[Start of section]
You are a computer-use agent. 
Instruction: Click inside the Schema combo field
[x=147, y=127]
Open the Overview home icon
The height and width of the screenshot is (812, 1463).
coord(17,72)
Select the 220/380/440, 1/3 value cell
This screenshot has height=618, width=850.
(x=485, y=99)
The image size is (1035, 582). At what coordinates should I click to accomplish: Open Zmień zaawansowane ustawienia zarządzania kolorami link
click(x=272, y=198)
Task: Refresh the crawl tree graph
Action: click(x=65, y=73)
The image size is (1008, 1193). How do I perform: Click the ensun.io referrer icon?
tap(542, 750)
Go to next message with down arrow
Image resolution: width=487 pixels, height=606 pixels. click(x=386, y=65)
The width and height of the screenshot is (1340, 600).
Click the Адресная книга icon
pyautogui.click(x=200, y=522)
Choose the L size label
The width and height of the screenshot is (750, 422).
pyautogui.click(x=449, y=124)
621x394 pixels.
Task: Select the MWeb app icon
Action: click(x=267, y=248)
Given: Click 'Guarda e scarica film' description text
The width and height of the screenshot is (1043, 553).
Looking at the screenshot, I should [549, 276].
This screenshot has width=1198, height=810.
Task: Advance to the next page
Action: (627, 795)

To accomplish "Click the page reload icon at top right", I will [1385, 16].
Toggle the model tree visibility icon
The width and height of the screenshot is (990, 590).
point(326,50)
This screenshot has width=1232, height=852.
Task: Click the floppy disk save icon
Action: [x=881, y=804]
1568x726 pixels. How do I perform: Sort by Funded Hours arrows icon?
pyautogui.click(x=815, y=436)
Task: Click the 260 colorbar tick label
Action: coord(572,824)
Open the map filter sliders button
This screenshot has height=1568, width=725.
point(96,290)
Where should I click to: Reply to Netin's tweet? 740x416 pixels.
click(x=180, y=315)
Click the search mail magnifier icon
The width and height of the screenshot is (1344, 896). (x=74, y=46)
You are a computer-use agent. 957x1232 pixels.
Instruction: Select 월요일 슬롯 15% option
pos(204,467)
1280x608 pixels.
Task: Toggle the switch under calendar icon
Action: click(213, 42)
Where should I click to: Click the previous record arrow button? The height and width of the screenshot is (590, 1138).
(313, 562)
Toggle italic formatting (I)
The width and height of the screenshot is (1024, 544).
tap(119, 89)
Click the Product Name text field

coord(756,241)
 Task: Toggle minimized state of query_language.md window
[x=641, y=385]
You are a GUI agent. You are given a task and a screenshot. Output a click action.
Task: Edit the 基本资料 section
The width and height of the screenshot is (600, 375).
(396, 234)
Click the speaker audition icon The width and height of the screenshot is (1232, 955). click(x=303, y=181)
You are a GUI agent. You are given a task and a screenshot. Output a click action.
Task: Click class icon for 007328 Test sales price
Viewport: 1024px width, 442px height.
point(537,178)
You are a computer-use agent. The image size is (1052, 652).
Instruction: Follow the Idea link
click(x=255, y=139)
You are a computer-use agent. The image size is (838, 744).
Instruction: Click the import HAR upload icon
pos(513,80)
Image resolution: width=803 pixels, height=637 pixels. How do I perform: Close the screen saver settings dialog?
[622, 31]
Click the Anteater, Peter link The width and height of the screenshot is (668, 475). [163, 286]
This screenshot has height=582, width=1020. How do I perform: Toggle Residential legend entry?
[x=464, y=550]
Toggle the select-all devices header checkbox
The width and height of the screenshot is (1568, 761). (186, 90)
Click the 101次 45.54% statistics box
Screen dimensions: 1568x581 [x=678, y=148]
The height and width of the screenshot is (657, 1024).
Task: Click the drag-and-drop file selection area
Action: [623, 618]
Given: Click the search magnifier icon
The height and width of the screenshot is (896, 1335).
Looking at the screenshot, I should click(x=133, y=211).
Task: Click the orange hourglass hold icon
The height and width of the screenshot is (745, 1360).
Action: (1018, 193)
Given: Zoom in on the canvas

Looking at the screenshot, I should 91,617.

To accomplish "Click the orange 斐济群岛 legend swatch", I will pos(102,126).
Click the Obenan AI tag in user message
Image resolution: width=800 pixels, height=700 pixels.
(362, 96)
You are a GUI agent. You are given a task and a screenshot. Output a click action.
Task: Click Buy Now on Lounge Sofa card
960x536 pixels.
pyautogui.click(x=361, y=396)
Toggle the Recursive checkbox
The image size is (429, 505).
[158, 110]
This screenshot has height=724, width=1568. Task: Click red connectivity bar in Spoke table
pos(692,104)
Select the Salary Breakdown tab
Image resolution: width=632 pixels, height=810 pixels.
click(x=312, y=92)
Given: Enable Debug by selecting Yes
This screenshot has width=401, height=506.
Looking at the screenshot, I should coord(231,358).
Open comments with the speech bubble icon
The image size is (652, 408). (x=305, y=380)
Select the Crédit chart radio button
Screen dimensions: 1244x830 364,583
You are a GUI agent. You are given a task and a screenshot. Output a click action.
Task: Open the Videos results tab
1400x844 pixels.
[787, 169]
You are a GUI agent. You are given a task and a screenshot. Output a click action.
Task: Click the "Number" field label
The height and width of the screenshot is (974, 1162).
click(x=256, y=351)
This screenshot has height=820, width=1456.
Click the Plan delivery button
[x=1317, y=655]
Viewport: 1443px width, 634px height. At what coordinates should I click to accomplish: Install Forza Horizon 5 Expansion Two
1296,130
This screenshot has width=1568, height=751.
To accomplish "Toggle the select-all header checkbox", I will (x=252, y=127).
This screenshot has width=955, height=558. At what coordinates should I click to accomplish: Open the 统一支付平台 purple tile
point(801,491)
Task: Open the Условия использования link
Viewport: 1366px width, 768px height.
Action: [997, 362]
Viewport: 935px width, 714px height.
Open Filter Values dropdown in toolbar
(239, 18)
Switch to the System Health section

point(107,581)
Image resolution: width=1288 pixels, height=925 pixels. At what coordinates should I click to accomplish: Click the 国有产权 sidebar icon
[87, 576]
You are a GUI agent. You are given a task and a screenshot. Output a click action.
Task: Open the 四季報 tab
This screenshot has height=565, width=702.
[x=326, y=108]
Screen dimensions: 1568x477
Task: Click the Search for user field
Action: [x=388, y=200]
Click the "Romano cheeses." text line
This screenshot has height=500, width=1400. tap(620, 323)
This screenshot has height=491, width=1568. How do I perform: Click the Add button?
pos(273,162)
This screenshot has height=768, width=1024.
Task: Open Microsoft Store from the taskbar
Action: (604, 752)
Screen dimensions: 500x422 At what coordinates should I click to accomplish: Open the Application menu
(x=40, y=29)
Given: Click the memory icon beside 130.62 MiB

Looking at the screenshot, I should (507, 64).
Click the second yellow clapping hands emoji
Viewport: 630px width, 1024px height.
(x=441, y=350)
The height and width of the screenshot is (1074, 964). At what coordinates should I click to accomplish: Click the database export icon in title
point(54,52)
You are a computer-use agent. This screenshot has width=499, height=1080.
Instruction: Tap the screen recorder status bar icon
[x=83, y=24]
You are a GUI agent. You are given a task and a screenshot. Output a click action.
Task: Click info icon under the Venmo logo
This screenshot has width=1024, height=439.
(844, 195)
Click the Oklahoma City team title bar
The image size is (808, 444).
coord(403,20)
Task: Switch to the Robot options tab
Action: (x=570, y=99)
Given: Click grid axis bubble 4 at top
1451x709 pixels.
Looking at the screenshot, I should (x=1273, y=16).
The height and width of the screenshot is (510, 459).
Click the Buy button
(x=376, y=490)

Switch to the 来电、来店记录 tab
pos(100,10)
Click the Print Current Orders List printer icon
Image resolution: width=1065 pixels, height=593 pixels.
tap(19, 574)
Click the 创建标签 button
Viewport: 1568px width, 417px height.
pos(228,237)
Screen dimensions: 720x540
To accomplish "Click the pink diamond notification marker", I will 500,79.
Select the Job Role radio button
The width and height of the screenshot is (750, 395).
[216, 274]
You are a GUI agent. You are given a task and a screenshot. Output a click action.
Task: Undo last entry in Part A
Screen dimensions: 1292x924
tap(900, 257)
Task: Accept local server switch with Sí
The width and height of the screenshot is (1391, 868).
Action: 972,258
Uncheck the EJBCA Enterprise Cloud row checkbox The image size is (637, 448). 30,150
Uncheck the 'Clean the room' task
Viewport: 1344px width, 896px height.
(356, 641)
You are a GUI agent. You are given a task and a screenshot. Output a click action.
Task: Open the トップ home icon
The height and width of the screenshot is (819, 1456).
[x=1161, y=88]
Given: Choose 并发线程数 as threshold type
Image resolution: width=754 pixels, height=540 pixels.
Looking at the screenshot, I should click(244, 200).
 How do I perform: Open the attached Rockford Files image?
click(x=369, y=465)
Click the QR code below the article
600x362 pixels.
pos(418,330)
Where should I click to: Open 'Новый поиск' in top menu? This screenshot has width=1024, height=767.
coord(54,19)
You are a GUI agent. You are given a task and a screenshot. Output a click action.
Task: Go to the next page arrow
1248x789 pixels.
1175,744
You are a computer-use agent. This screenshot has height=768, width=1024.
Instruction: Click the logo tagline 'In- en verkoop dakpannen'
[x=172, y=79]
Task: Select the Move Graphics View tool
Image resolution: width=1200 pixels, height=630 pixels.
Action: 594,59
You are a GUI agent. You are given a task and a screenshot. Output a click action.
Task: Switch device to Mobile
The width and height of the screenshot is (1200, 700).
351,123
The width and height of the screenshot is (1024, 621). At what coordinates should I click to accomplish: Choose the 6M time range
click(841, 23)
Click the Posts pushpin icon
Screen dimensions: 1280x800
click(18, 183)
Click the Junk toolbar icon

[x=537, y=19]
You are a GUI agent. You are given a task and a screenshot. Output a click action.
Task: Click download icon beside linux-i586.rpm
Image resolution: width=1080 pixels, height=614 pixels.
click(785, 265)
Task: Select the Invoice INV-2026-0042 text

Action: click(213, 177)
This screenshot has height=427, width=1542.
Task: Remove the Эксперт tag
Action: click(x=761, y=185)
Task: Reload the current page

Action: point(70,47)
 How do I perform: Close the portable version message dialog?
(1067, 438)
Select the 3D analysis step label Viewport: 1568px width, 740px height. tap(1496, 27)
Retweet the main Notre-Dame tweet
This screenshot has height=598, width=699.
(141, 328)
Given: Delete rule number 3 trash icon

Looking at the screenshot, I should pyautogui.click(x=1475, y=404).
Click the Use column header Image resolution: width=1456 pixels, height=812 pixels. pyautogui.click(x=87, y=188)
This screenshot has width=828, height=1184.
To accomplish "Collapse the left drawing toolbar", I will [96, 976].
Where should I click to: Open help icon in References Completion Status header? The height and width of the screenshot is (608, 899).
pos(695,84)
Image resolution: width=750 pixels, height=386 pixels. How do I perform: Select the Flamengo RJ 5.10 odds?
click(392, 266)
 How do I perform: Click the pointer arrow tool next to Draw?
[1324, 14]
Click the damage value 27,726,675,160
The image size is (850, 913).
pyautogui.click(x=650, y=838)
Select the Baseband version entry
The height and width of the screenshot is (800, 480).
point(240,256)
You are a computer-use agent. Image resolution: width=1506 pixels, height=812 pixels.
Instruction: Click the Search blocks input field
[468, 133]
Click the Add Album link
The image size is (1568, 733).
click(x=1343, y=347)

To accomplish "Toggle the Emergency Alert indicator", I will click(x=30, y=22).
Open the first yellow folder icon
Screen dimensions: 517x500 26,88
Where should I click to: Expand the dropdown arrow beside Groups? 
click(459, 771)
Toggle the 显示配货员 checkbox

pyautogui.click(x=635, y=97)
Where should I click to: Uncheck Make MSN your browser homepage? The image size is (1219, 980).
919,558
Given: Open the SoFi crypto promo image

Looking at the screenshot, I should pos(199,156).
[End of section]
Taking the line that contains "Click the Use" as the first, reproduce every line through the end of the entries exactly.

__Solution for this problem__:
Click the Use column header Image resolution: width=1456 pixels, height=812 pixels. pyautogui.click(x=87, y=188)
This screenshot has width=828, height=1184.
To accomplish "Collapse the left drawing toolbar", I will [96, 976].
Where should I click to: Open help icon in References Completion Status header? The height and width of the screenshot is (608, 899).
pos(695,84)
Image resolution: width=750 pixels, height=386 pixels. How do I perform: Select the Flamengo RJ 5.10 odds?
click(392, 266)
 How do I perform: Click the pointer arrow tool next to Draw?
[1324, 14]
Click the damage value 27,726,675,160
The image size is (850, 913).
pyautogui.click(x=650, y=838)
Select the Baseband version entry
The height and width of the screenshot is (800, 480).
point(240,256)
You are a computer-use agent. Image resolution: width=1506 pixels, height=812 pixels.
Instruction: Click the Search blocks input field
[468, 133]
Click the Add Album link
The image size is (1568, 733).
click(x=1343, y=347)

To accomplish "Toggle the Emergency Alert indicator", I will click(x=30, y=22).
Open the first yellow folder icon
Screen dimensions: 517x500 26,88
Where should I click to: Expand the dropdown arrow beside Groups? 
click(459, 771)
Toggle the 显示配货员 checkbox

pyautogui.click(x=635, y=97)
Where should I click to: Uncheck Make MSN your browser homepage? The image size is (1219, 980).
919,558
Given: Open the SoFi crypto promo image

Looking at the screenshot, I should pos(199,156).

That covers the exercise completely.